Si è concluso presso il Teatro Acacia di Napoli il tour teatrale di Giuseppe Peveri, in arte Dente. Il cantautore di Fidenza lascia subito cappello, giacca e sciarpino sull’attaccapanni, posto sul palco, per lasciarsi andare ad un concerto confidenziale ed intimo, seguendo il suo stile semplice ma efficace. Con lui i fidati musicisti di sempre: Signor Solo (tastiere multiple ed organi elettrici), Nicola Faimali (basso e contrabbasso), Gambo (batteria) e Effe Punto, nella veste di factotum.

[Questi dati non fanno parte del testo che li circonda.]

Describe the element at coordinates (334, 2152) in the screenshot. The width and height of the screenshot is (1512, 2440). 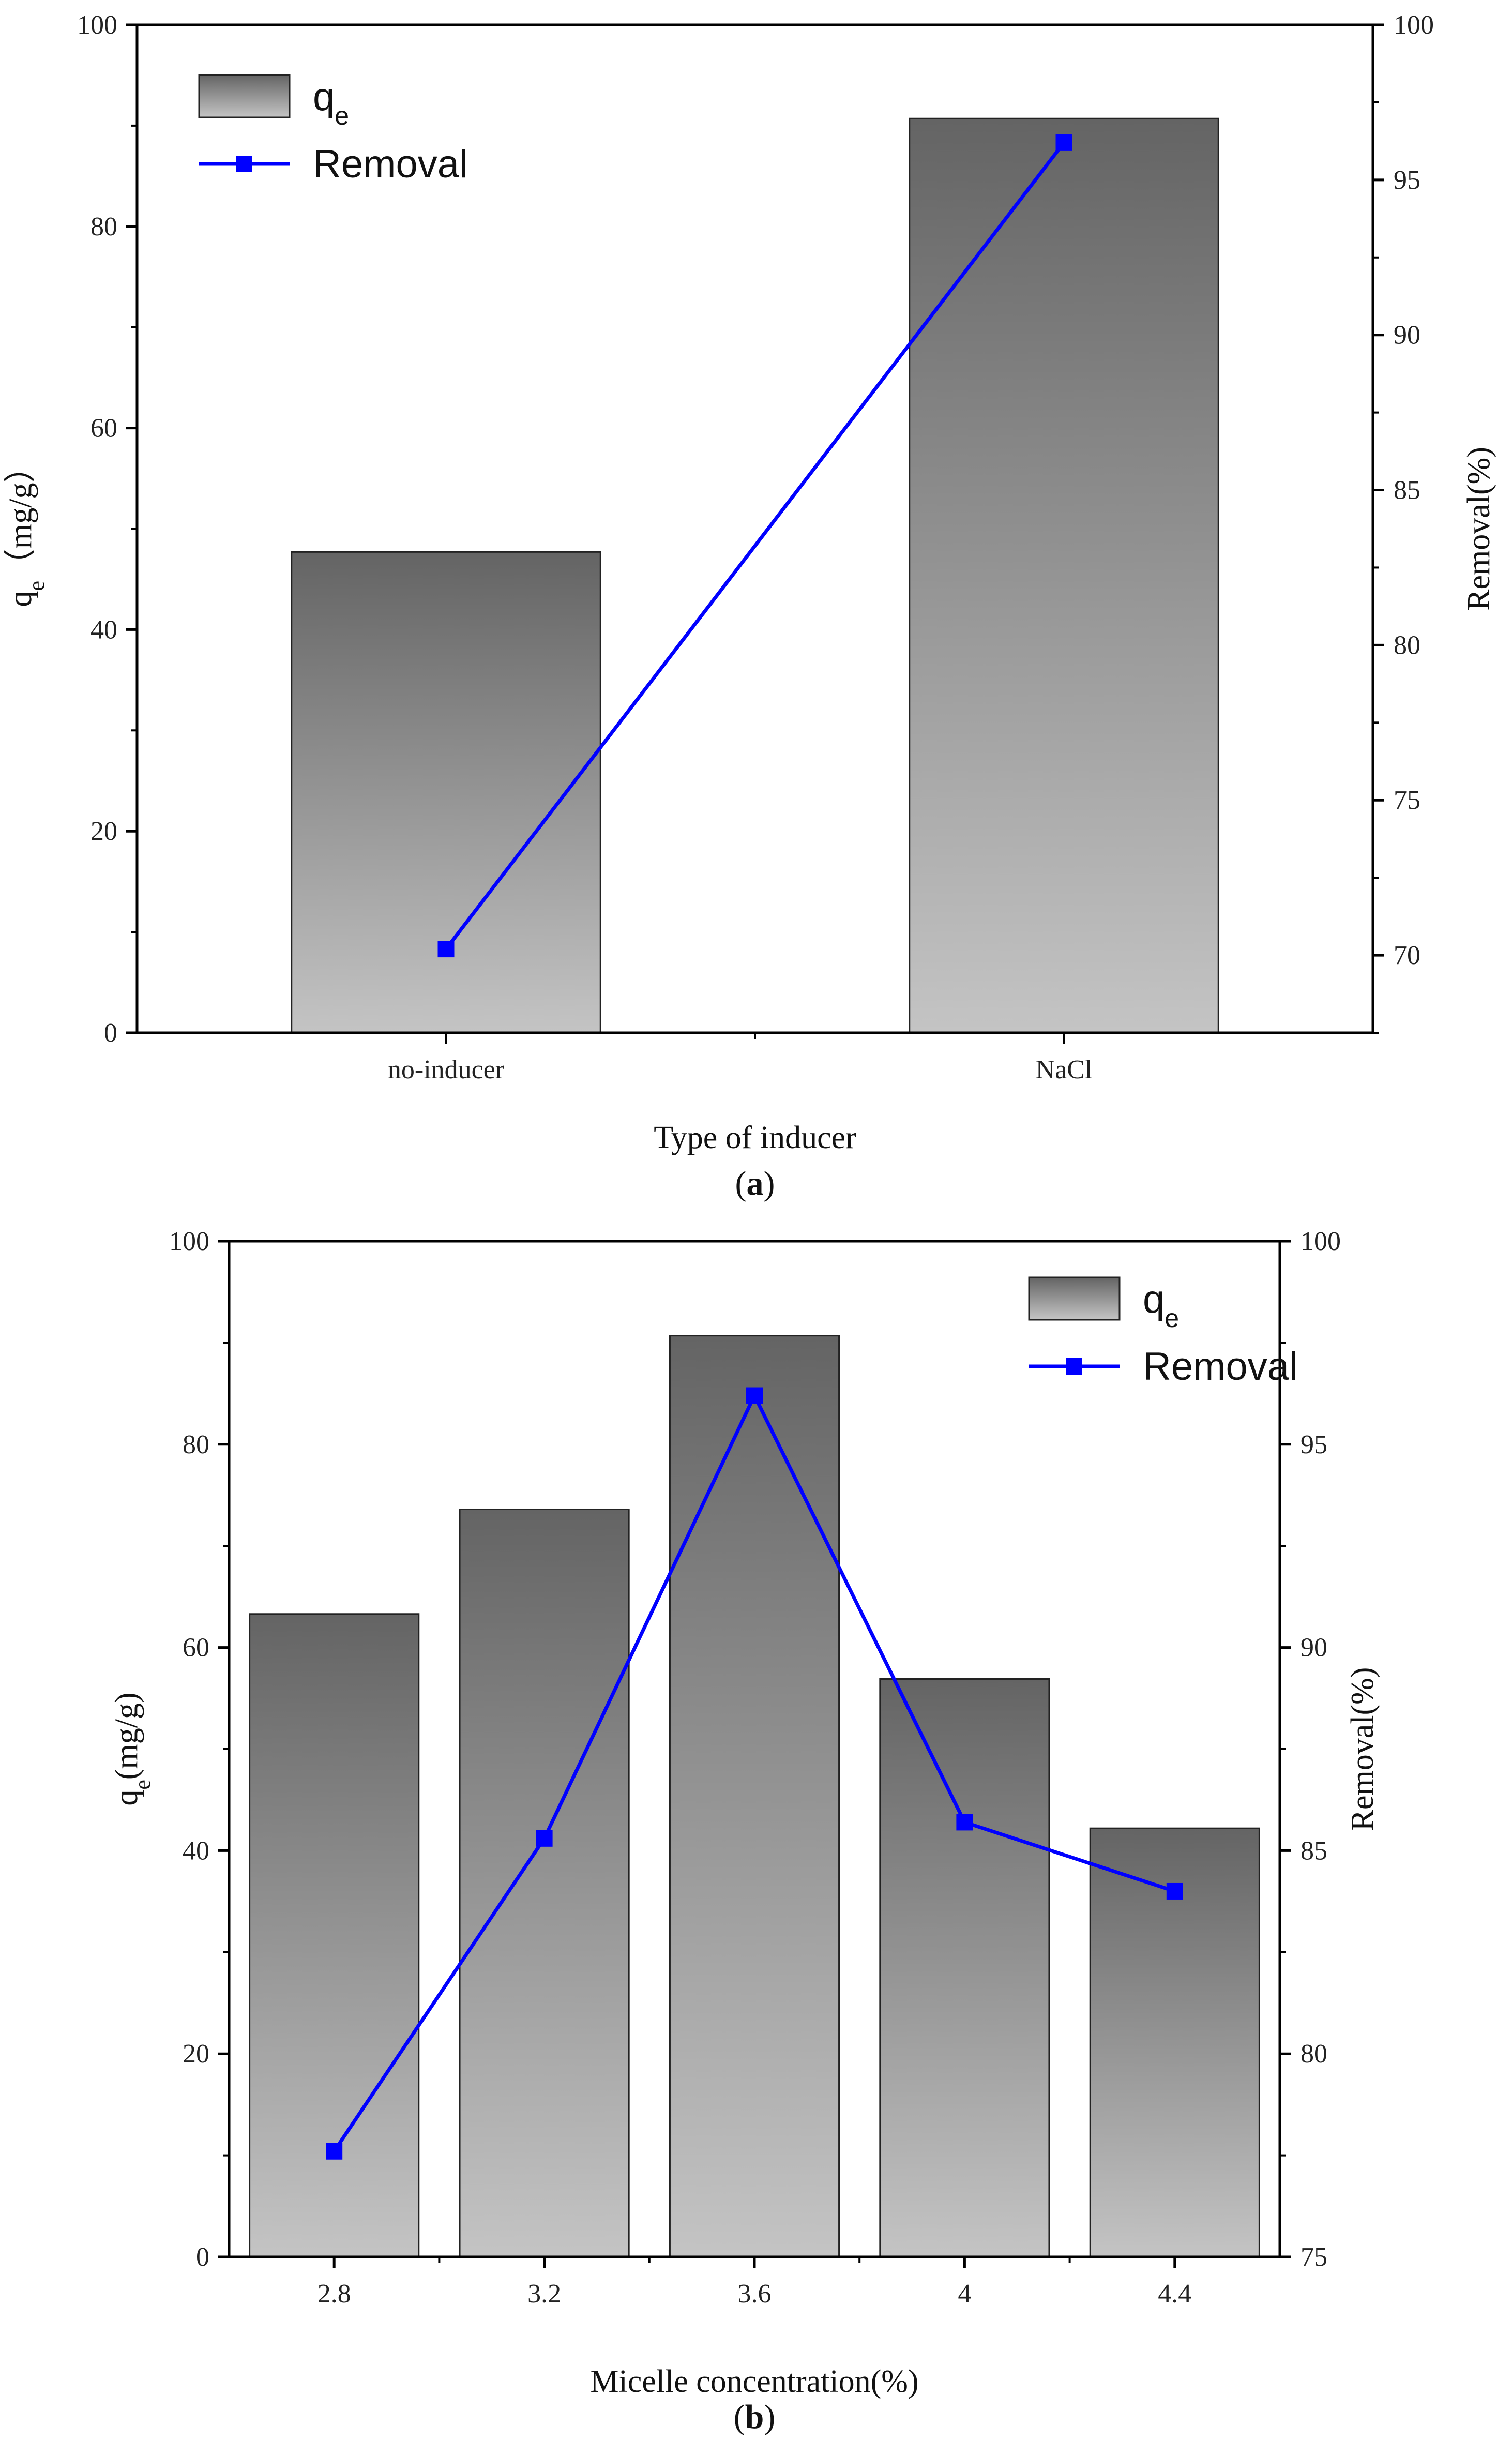
I see `removal-point-2.8` at that location.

Sullo sfondo una parete rossa ed una piccola porta bianca, la stanza dei sogni di una vita, quelli dolci e malinconici che ti lasciano sempre un po’ di amaro in bocca e nella testa. Ad aprire il concerto è “Chiuso dall’interno”: “il coraggio finisce qui”, canta Giuseppe, mentre il suo fare bohemienne e la sua fisicità tipicamente skinny ci riportano indietro nel tempo, il tempo di quei cantautori che, negli anni ’70, cantavano giornate perdute e amori appassiti. “Al Manakh”, “Casa tua”, “Saldati” sono i primi colpi a salve con cui Dente colpisce i fianchi del pubblico, smuovendone le budella.
“Chi semina poesie raccoglie dolore”, confessa Giuseppe, mentre “Dxg”, “Un fiore sulla luna” e “Miracoli” sono la triade di canzoni scandite dal dolce fluttuare di lampadine che, come lucciole luminose, rallegrano gli occhi e lo spirito. “Quest’anno l’amore inciampa a primavera, ho visto il diavolo ieri sera pensare che l’ho invitato io, gli ho dato tutto ciò che avevo ha digerito e se ne è andato via”, queste le parole più inquietanti, tratte dal testo di “Incubo”.

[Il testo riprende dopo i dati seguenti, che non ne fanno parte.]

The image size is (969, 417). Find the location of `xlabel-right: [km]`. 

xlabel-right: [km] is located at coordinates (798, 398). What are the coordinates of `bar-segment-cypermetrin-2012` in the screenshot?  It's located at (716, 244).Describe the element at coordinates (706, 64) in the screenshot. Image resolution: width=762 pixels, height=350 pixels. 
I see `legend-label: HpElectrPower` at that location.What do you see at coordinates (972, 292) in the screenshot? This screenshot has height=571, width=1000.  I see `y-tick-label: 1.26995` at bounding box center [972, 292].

A seguire “Invece tu”, “Casa mia” e “A me piace lei”, caratterizzate dai particolarissimi manierismi attitudinali propri dell’artista. “Sicuramente ho visto più di quello che dovevo avendo gli occhi collegati molto bene con il cuore”, canta Dente in “Sinceramente”, il brano scritto per Arisa, fino al sopraggiungere del momento più immediato ed intimo del concerto. Giuseppe rimane da solo sul palco, si accende una sigaretta, aziona un registratore analogico e scava a ritroso nel suo repertorio, coinvolgendo il pubblico in una catartica parentesi ipnotica: Dente è un tutt’uno con la chitarra, accorda e scorda a suo piacimento lo strumento interagendo frequentemente con la platea. “Beato me”, “Solo andata”, “Da Varese a quel paese” (eseguita per due volte per una versione perfetta) sono i brani racchiusi nello spazio della durata di una sigaretta.
Subito dopo torna sul palco il Signor Solo per una deliziosa “Baby building”. “Ti regalo un anello” sancisce il ritorno sul palco della band, seguito da “Buon appetito”: “sapessi che felicità mi da l’idea di non vederti più”, canta malinconicamente Dente. Il concerto si avvia alla fine, “Le cose che contano”, “La settimana enigmatica”, “Coniugati passeggiare”, “Remedios Maria” (cantata con tanto di cappellino luminoso sulla testa) scandiscono l’ultima parte del concerto; l’atmosfera è distesa e rilassata, c’è voglia di ascoltare, ricordare, sognare.
Giuseppe si mette al pianoforte per cantare e suonare “Meglio degli dei”, prima dell’uscita di scena. Pochi secondi di attesa e tutti tornano sul palco per concludere il concerto ed il tour in bellezza con la “Cena di addio” e l’immancabile “Vieni a vivere”, il manifesto dell’amore ai giorni nostri.